Coherence and entanglement dynamics of vibrating qubits

TL;DR

This paper studies how vibrational motion in trapped ion qubits affects their coherence and entanglement, revealing that vibration can prolong coherence but accelerate entanglement decay, with implications for quantum resource management.

Contribution

It demonstrates the dual effect of qubit vibrations on coherence preservation and entanglement decay, offering new insights into quantum resource dynamics in moving qubits.

Findings

Vibration prolongs initial coherence in single and two-qubit systems.

Vibration accelerates entanglement decay between qubits.

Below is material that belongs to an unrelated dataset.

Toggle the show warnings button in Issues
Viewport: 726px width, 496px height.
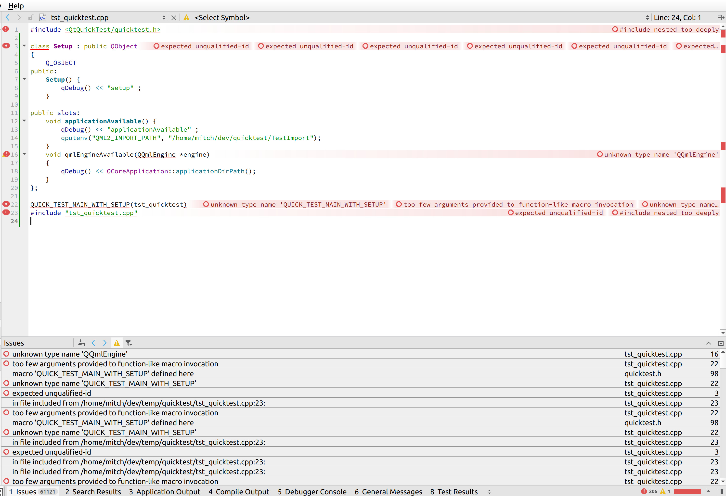(x=117, y=343)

Photon-phonon correlation dynamics are highly dependent on initial qubit states.

Abstract

We investigate the dynamics of coherence and entanglement of vibrating qubits. Firstly, we consider a single trapped ion qubit inside a perfect cavity and successively we use it to construct a bipartite system made of two of such subsystems, taken identical and noninteracting. As a general result, we find that qubit vibration can lead to prolonging initial coherence in both single-qubit and two-qubit system. However, despite of this coherence preservation, we show that the decay of the entanglement between the two qubits is sped up by the vibrational motion of the qubits. Furthermore, we highlight how the dynamics of photon-phonon correlations between cavity mode and vibrational mode, which may serve as a further useful resource stored in the single-qubit system, is strongly affected by the initial state of the qubit. These results provide new insights about the ability of systems made of moving qubits in maintaining quantum resources compared to systems of stationary qubits.